→ Given data
- Opening Delimiter -
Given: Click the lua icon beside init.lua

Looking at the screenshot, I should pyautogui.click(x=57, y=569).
- Closing Delimiter -
- Opening Delimiter -
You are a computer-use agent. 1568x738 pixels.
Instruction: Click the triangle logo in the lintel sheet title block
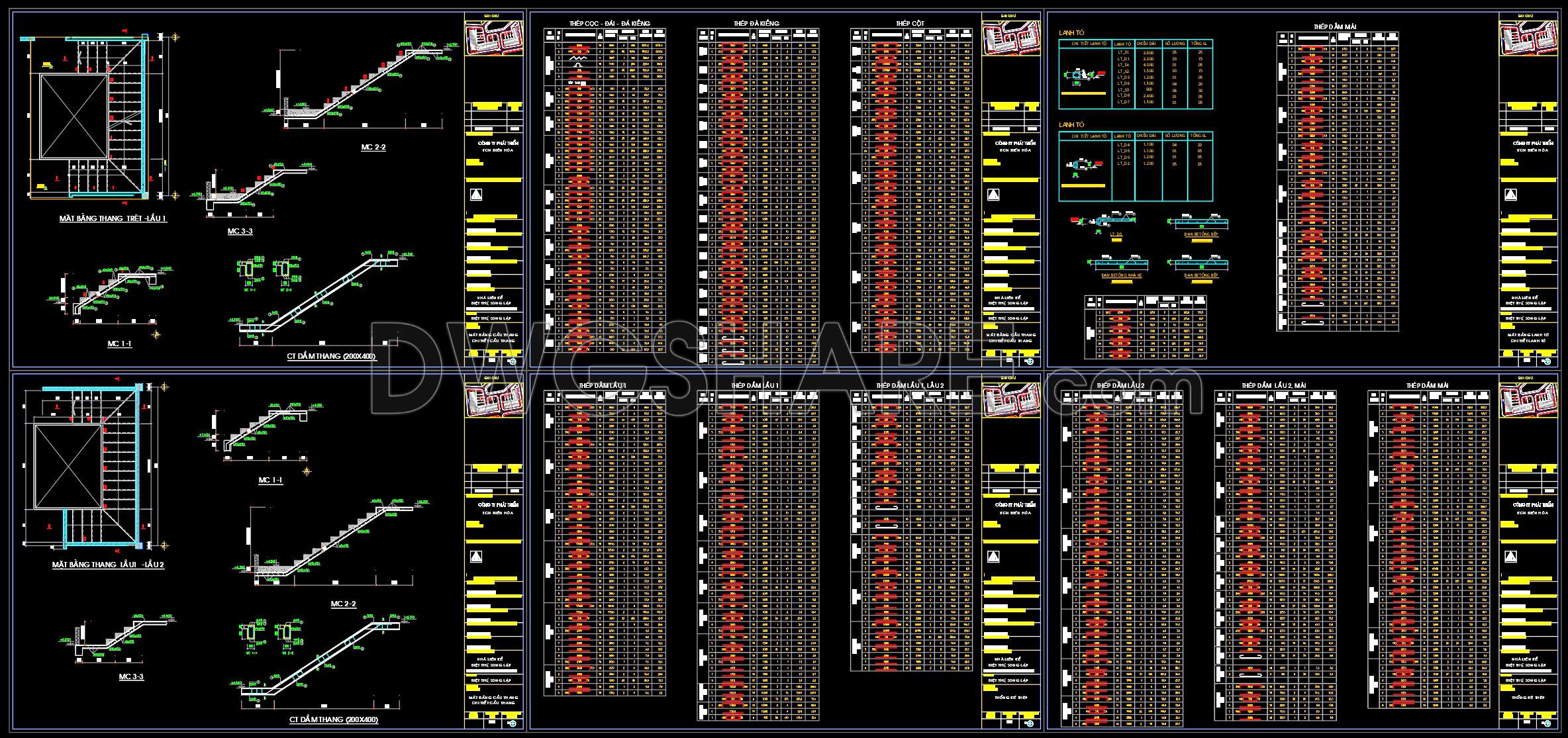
- Closing Delimiter -
- Opening Delimiter -
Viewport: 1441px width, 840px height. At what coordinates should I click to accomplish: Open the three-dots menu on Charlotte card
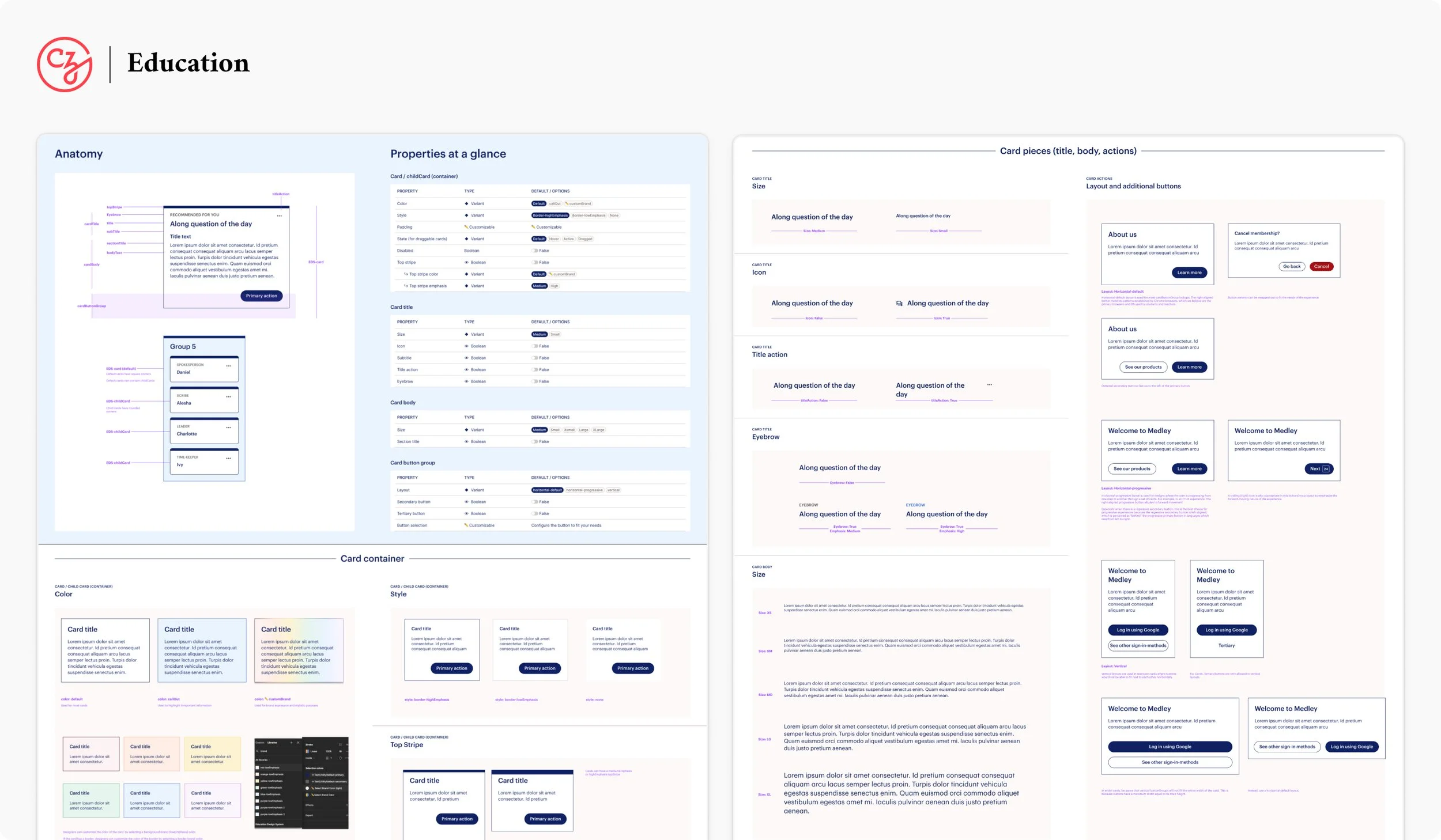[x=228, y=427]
- Closing Delimiter -
→ Exercise aim
Which lines above run from the one containing "You are a computer-use" down to the one containing "Instruction: Click the"? Repeat exactly those, both ends included, and nothing else.

→ Written solution
You are a computer-use agent. 1568x738 pixels.
Instruction: Click the triangle logo in the lintel sheet title block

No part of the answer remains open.